Zimmerman’s grandfather started the family farm with 80 acres and a herd of dairy cows; His father gradually added acres; gave up milking and today, Zimmerman and his brother manage 2700 acres of corn and soybeans.
Zimmerman says over the years, he and his brother have gotten better at what they do – doubling their output, while at the same time using less fuel and water.
“It’s much more sustainable; we do nutrient management plans and we go through the soil loss equation and when we plug all these things in we’re so low, it hardly registers on their scale; so we’re actually building soil versus losing any to air and wind erosion. And when you keep the sediment and soil in place, you’re keeping all the nutrients in place, so that’s being a much better steward of the land; and that’s what needs to be done in order to meet future demand,” Zimmerman says.

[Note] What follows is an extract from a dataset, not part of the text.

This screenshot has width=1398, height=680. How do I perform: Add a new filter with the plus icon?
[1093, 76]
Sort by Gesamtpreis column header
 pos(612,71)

But weeds remain a problem that Zimmerman says needs to be effectively addressed so his crops can meet the demand.
“You know here in the state here we have resistant weeds – that’s Mare’s Tail l and giant ragweed and in the major growing areas in the United States, in the Midwest and to the south, they have to deal with Palmer Ameranth, one of the first glyphesate resistant, but what all of this does is being able to manage all of these hard to control weeds and in doing so, we are able to control them musth more easily and be much more productive and then we can compete globally better and ultimately, with a larger supply, we’re able to provide more feed, food and fuel and fiber which will actually help keep the cost of food down,” Zimmerman says.

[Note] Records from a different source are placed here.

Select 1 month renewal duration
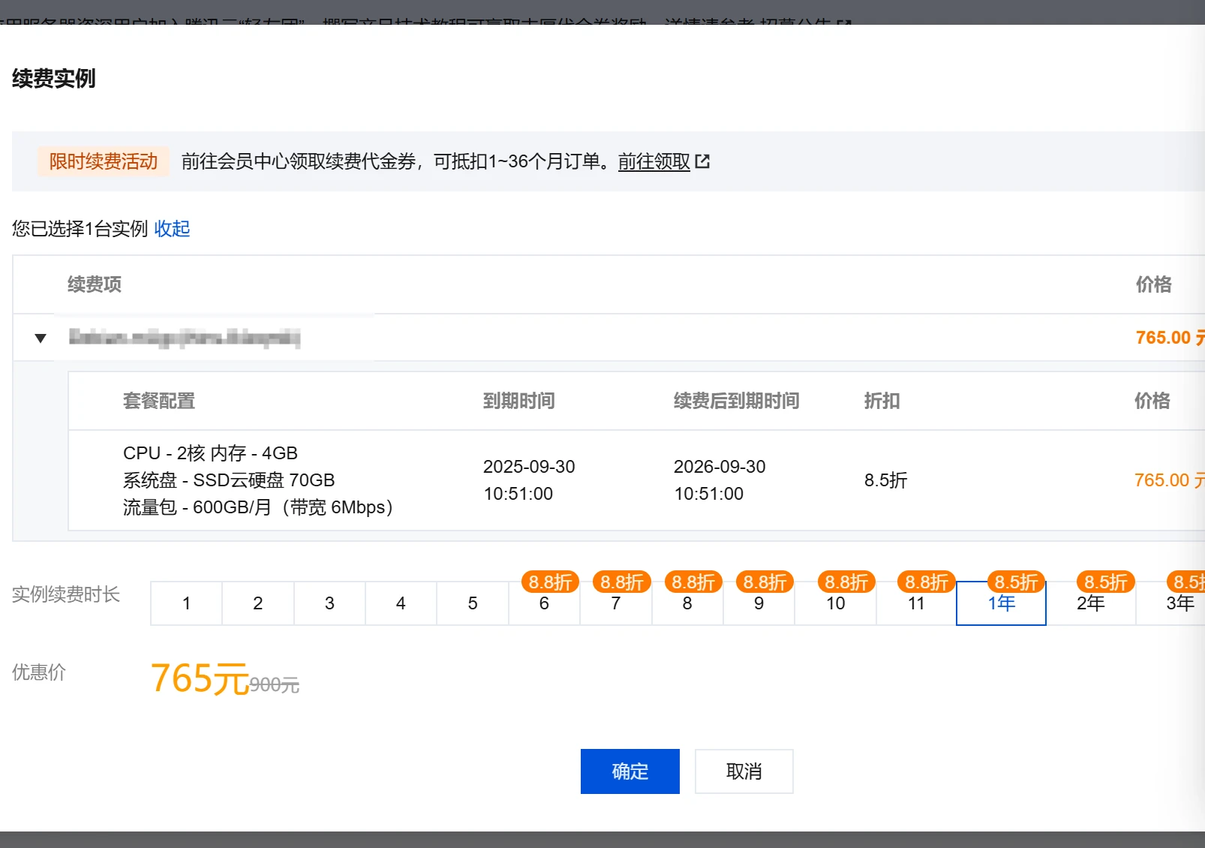 pyautogui.click(x=186, y=603)
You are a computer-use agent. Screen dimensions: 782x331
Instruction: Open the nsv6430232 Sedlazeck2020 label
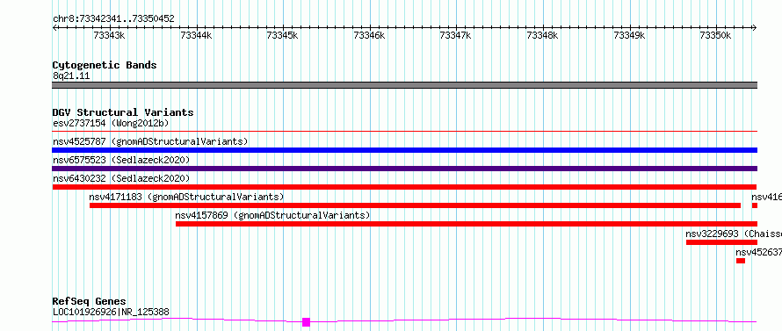[x=121, y=178]
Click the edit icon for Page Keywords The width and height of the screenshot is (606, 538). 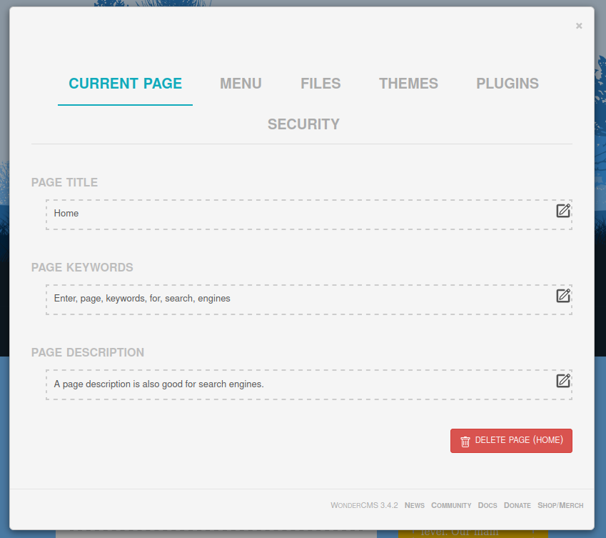pyautogui.click(x=563, y=296)
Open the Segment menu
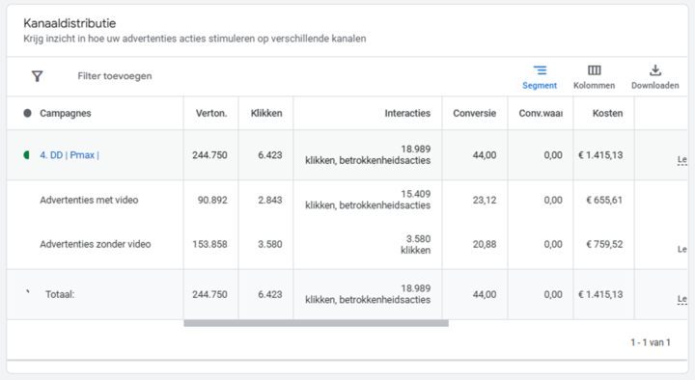695x380 pixels. pos(540,77)
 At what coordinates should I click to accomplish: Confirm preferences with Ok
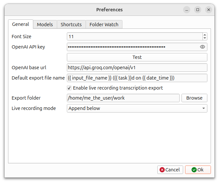[198, 170]
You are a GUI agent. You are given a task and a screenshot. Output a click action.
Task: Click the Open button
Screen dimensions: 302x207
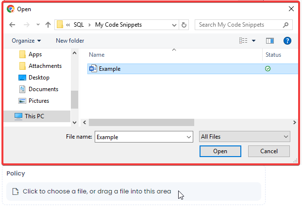pyautogui.click(x=220, y=151)
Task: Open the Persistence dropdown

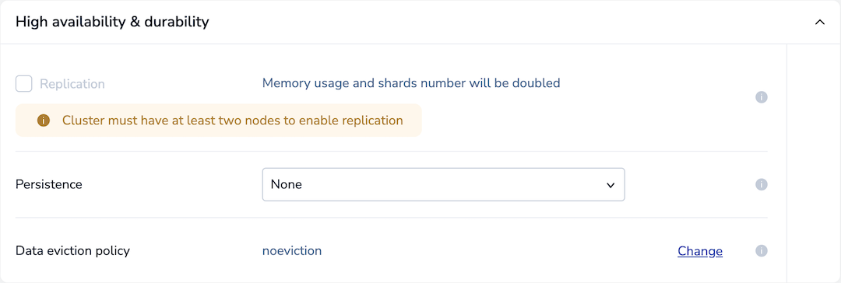Action: click(x=444, y=184)
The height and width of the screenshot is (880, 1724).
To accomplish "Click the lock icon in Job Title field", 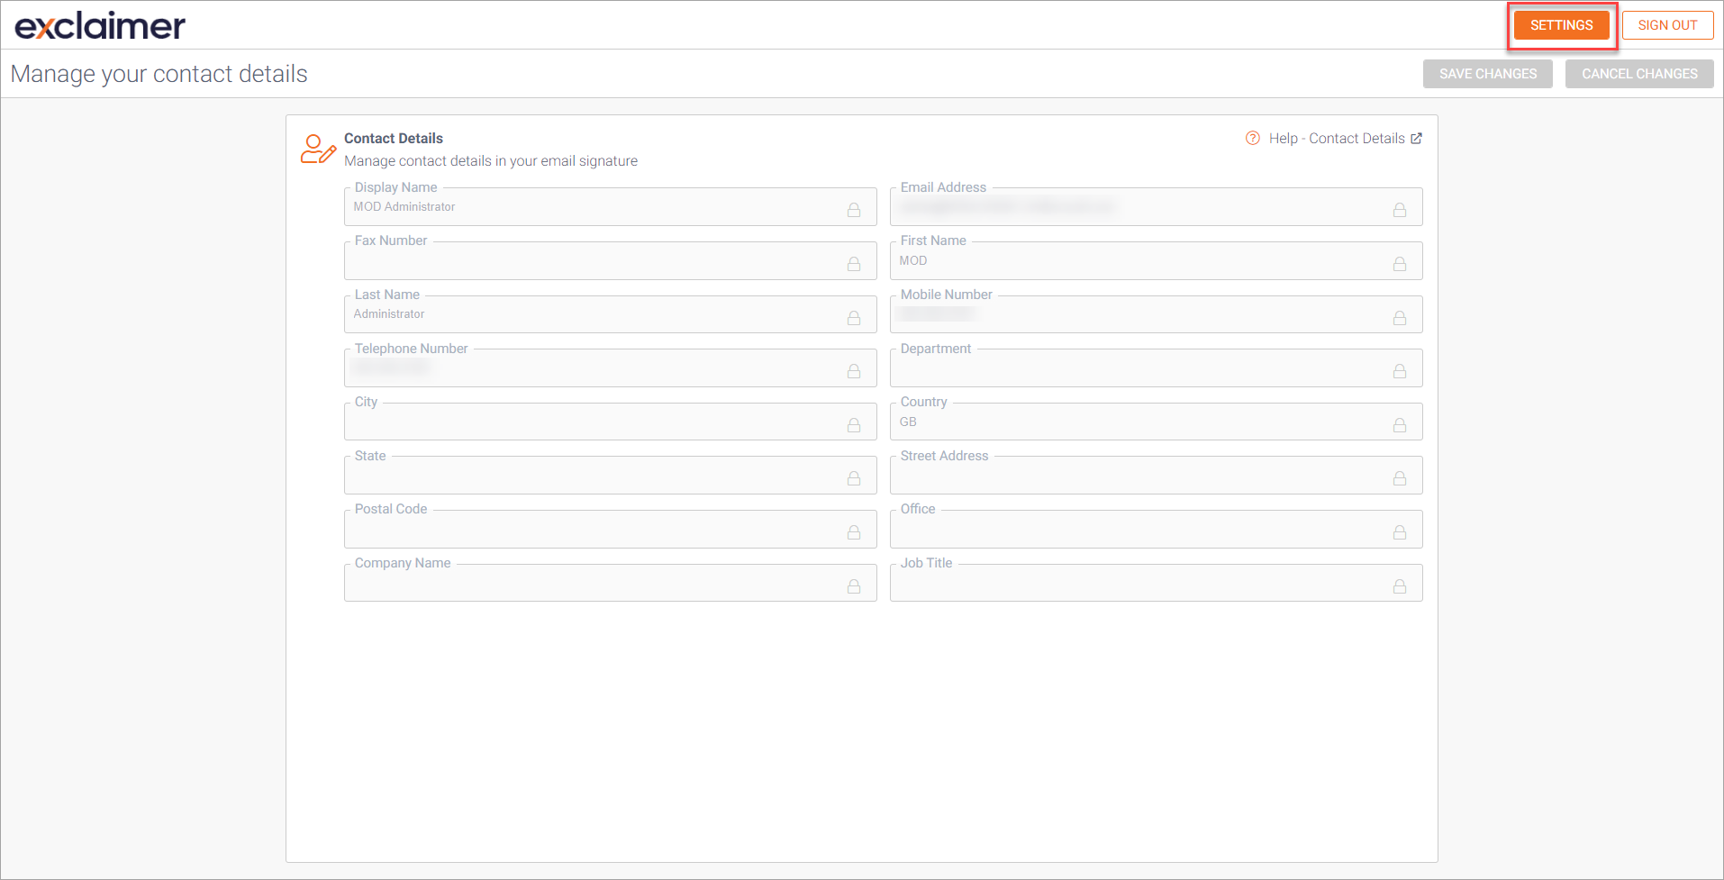I will [1399, 586].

Zimmerman says tension between large producers and what he calls “niche” organic growers is a constant.
”They’ve been resistant to all biotech and they’ve been trying to find a way to coexist and maybe trying to level the playing field a little bit in their favor, being competitive.
Zimmermans say the overarching issue is the need to meet current and future needs.
“It’s great to have choice; consumers have different desires and it’s good to have those choices, but overall they’re only afforded to do that at times we seem to have enough food,” Zimmerman says.
Zimmerman says he and fellow growers are frustrated with the drawn out conversation around Dow AgroSciences herbicide resistant seeds that he’s says seems perpetually stuck in the “controlled study phase”.
”What’s happened this product is that it’s been in the system and we’ve been promised by through the regulatory system through USDA, APHIS and EPA and FDA which look at all of these products and we’ve been promised a shorter timeframe in making their decision to regulate and this one here, we would like to be think that the decision would be based on the science behind it. And it would appear that this being in the system abnormally long, that they’re not looking just at science and that’s always a cause for concern, because agriculture is largely about science, the best science that we have today and we know that it’s always evolving,” Zimmerman says.
Organic and conventional growers may never find common ground, but there are actually some common themes:
Jim Zimmerman looks at farmers as stewards of the land.
” That’s what a farmer is; he’s a conservationist; he’s a steward because he’s stewarding all of these valuable resources. It doesn’t matter if it’s the input produces – the fertilizers and things like that – and the seed technologies that he’s using, he needs to steward all of them; he needs to manage all of them and the land being the most precious, needs to steward that in a sustainable fashion,” Zimmerman says.
Back in North Dakota organic farmer Theresa Podoll hopes her three children can make a sustainable life on their organic farm.
Jim Zimmerman’s son just graduated with a degree in agronomy and is returning to work their farm. He says there’s nobody better at “walking the fields” and scouting for where and what problems need tending.